There have been many times throughout these first six weeks at Eastern where I have questioned my faith and what it means to be a Catholic. This has been one of the first times in my life where I have met people from other denominations because most, if not all of my friends growing up were Catholic, just like me. In many ways, even though Catholicism is a branch of Christianity, it is extremely different from some Christian denominations. In Catholicism, every prayer begins with, “In the name of the Father, and of the Son, and of the Holy Spirit.” I soon found that this practice that I’ve been doing all my life isn’t a common practice for other Christian denominations. Faith is a hard subject to address, both externally and internally. My entire life I have never been secure in my faith. Even though I attended a very powerful religious retreat my senior year of high school that did have a profound effect on me, it still did not make me feel secure about my faith or relationship with God. There are times where I feel like a bad person, because those around me seem so secure in their faith. Trying to maintain a healthy relationship with God has been difficult for me because there is so much about Him that I am unsure of. Although my relationship with God might be a bit complicated, I love being surrounded by a community of believers that motivate me each day to try to get to know him better.

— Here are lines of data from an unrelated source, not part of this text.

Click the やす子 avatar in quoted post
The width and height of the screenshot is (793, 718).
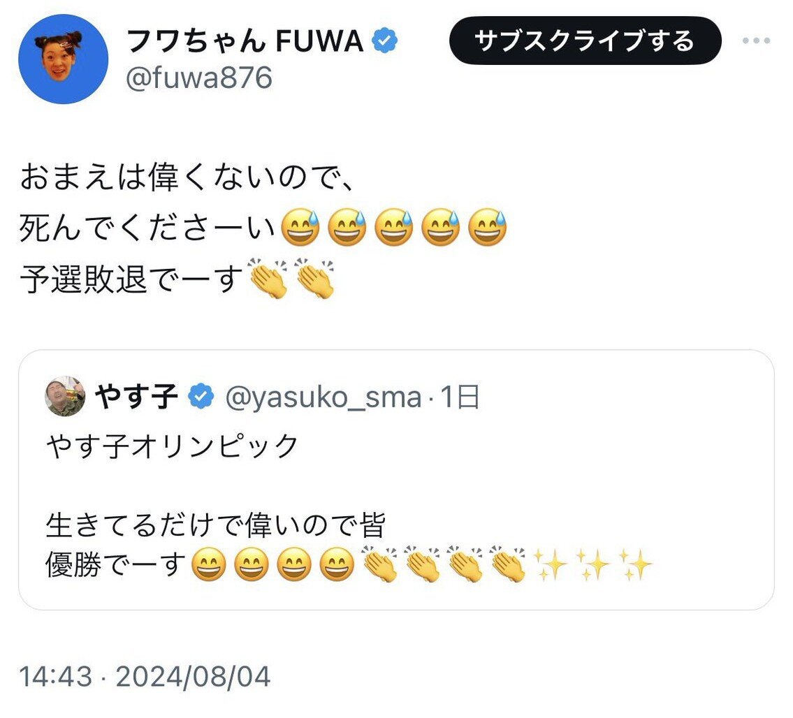pyautogui.click(x=65, y=397)
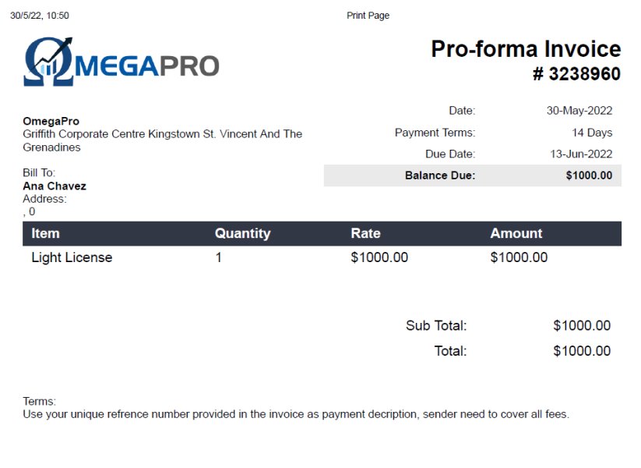641x468 pixels.
Task: Click the payment terms description sentence
Action: tap(296, 414)
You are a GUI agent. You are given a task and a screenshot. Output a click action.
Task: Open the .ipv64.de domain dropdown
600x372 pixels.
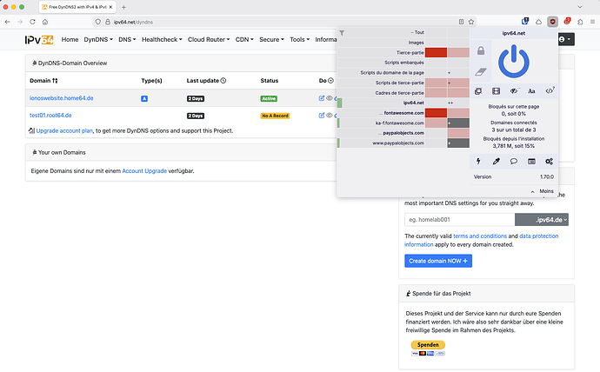pyautogui.click(x=542, y=220)
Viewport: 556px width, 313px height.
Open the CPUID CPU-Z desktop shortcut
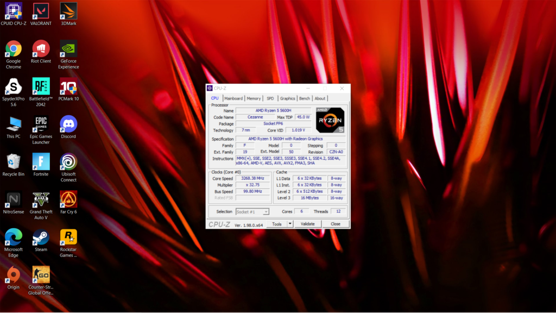tap(14, 14)
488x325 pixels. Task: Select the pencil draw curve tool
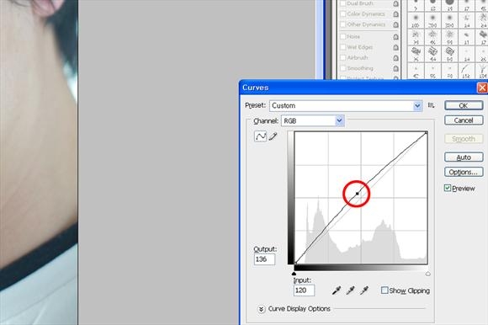pyautogui.click(x=273, y=136)
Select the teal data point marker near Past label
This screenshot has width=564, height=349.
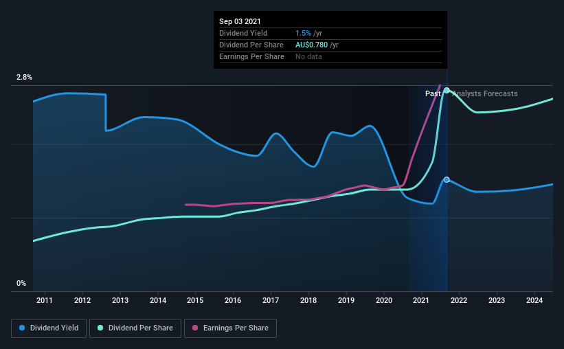[447, 90]
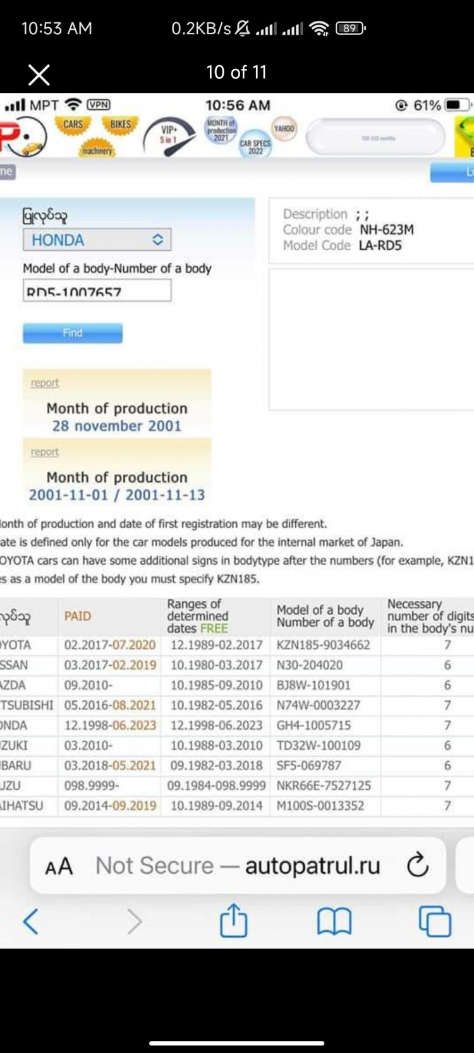Image resolution: width=474 pixels, height=1053 pixels.
Task: Show open tabs with tabs icon
Action: coord(435,921)
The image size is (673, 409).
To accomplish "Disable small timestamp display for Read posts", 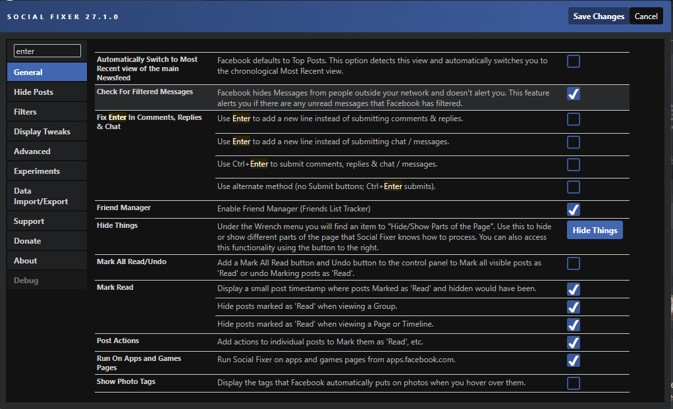I will (573, 288).
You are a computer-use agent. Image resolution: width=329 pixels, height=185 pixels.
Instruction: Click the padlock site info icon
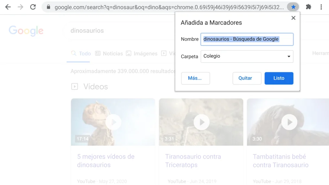click(x=49, y=7)
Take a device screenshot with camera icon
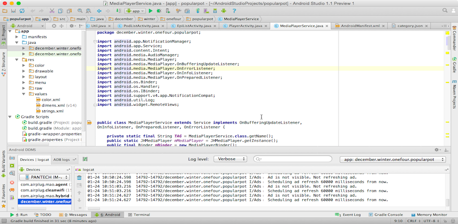This screenshot has height=224, width=458. [x=12, y=157]
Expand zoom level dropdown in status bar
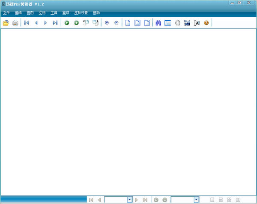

If I’ve learned anything in these past six weeks of attending a Christian college, the most important lesson is that it’s ok to have questions about religion and about God. No matter what denomination you are or even if you go to church every Sunday, everyone will struggle at some point with what it means to be a Christian. Although some may say that my faith-based classes are “useless” I’m grateful for the opportunity I have to actually discuss and question faith along with others. Although attending a Christian college might have scared me at first, I’m truly grateful for the welcoming community that I’m a part of. I even took a step completely outside of my comfort zone and joined FCA, Fellowship of Christian Athletes. Twice a month we get together to pray and worship together. Although it’s something I thought I would never do, I enjoy it and hope that it will help me become closer with God. My relationship with God is and will never be perfect but I’m grateful that I am a member of a community where I can grow both mentally and spiritually.